··· DATA TO PROCESS ···

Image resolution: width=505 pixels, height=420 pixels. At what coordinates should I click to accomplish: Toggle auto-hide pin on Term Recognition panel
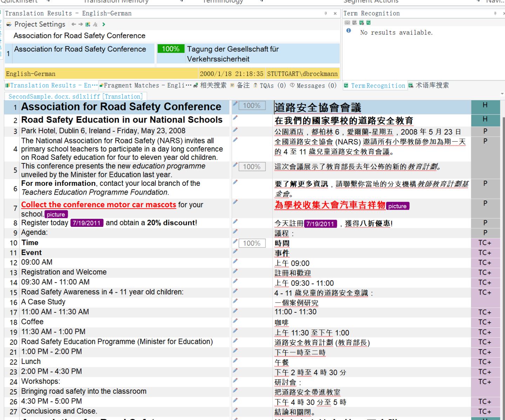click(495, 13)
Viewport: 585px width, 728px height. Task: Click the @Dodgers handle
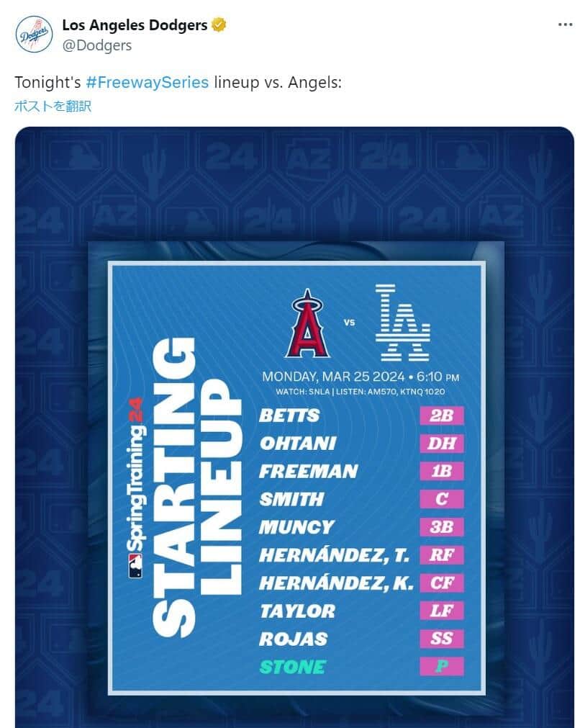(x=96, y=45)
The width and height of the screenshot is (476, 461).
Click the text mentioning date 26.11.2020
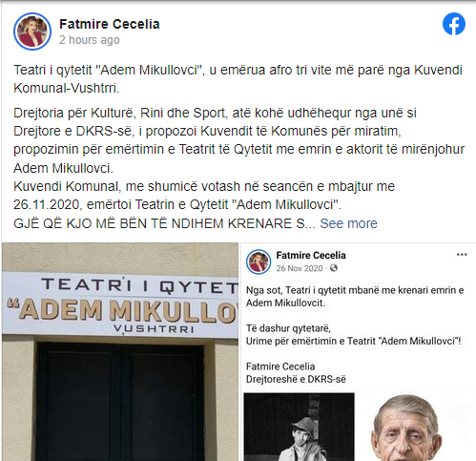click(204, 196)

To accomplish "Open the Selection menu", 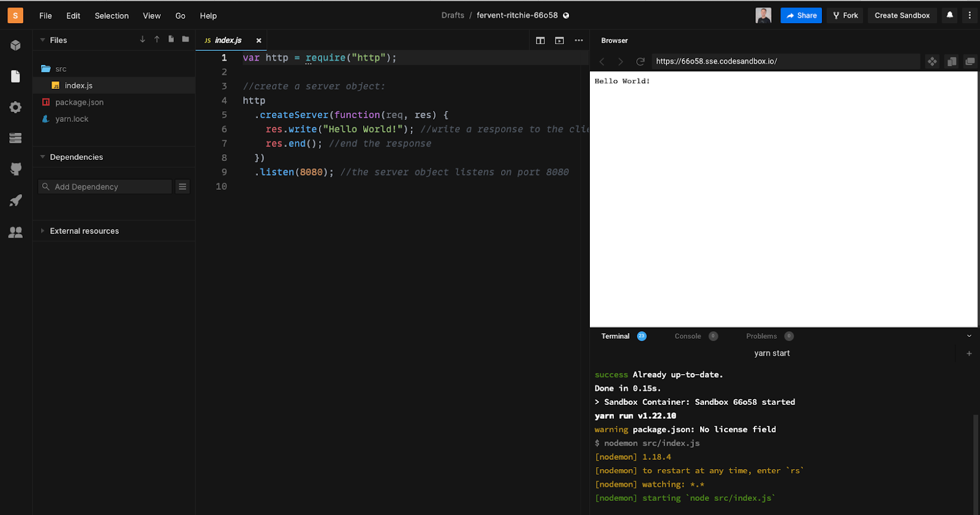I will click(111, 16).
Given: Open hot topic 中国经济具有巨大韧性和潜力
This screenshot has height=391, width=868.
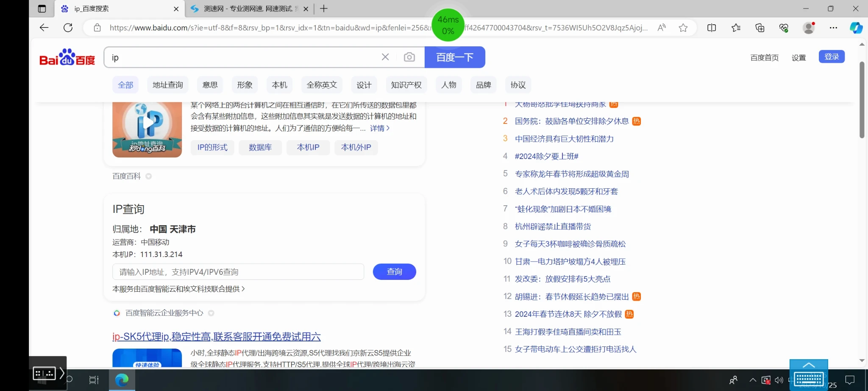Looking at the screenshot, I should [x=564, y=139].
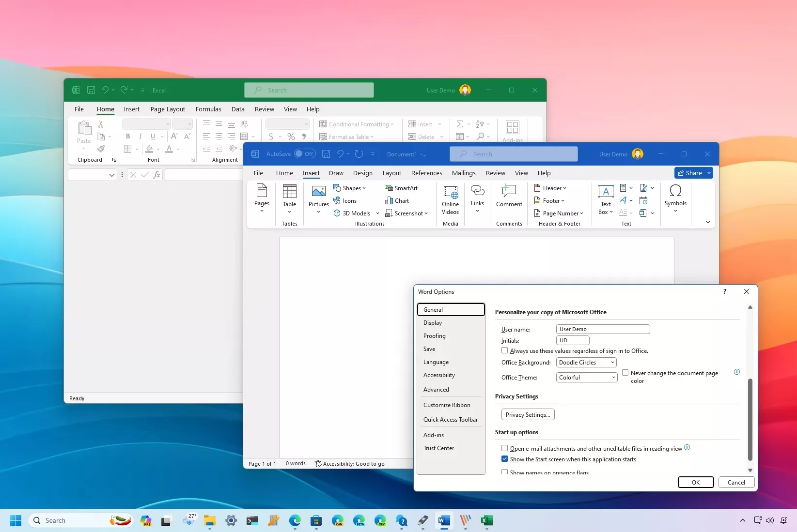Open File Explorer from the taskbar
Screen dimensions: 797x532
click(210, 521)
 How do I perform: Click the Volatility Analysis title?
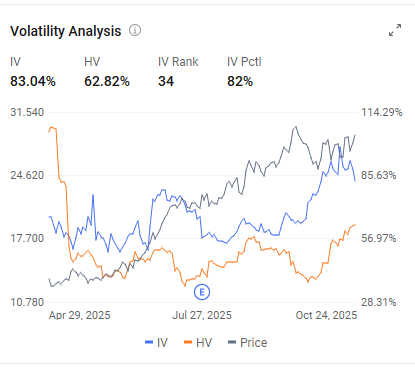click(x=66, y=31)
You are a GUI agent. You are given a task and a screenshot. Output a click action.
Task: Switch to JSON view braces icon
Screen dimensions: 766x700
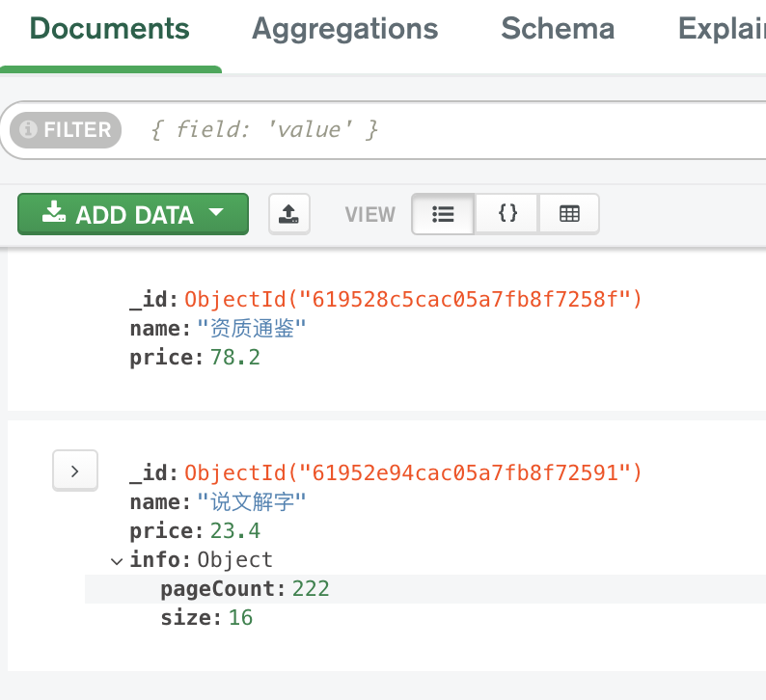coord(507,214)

···

• _PROBLEM STATEMENT_
Set down exactly, line for line, the data from the line that contains "You are a GUI" through its last line, keeping pictures out.

• _ANSWER TO THE PROBLEM_
You are a GUI agent. You are given a task and a screenshot. Output a click action.
Task: Switch to JSON view braces icon
Screen dimensions: 766x700
coord(507,214)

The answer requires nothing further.